Reproduce the data below word for word, from its first line through the line containing "Action: coord(24,294)", with both of those lines included.

Stored data entries
------------------------------------------------
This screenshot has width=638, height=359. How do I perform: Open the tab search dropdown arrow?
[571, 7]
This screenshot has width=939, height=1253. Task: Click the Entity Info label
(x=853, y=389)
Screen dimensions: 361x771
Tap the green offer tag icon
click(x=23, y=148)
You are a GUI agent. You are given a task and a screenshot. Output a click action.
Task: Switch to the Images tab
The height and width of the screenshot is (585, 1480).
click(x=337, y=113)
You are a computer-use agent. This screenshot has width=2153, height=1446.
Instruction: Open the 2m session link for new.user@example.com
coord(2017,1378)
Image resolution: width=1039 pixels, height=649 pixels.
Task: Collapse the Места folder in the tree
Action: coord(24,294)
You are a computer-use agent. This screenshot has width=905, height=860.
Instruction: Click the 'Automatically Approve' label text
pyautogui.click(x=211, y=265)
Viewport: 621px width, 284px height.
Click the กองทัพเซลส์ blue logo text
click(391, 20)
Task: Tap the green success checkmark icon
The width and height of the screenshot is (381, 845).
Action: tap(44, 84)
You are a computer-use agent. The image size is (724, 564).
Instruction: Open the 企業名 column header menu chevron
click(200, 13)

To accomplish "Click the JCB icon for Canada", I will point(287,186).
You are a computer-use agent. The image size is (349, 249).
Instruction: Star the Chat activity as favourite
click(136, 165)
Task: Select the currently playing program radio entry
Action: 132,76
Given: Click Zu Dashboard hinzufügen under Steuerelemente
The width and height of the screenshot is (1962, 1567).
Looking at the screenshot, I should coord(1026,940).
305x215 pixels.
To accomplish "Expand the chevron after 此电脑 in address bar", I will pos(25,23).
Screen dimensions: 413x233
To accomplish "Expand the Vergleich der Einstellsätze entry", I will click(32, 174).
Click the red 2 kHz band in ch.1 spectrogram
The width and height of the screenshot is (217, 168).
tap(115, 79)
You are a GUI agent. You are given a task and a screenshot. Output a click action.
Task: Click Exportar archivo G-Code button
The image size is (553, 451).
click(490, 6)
------------------------------------------------
RESULT FOR THIS TASK:
This screenshot has width=638, height=359. How do I perform: Open the tab search dropdown arrow?
[571, 7]
This screenshot has width=939, height=1253. Task: Click the Entity Info label
(x=853, y=389)
Screen dimensions: 361x771
Tap the green offer tag icon
click(x=23, y=148)
You are a GUI agent. You are given a task and a screenshot. Output a click action.
Task: Switch to the Images tab
The height and width of the screenshot is (585, 1480).
click(x=337, y=113)
You are a computer-use agent. This screenshot has width=2153, height=1446.
Instruction: Open the 2m session link for new.user@example.com
coord(2017,1378)
Image resolution: width=1039 pixels, height=649 pixels.
Task: Collapse the Места folder in the tree
Action: coord(24,294)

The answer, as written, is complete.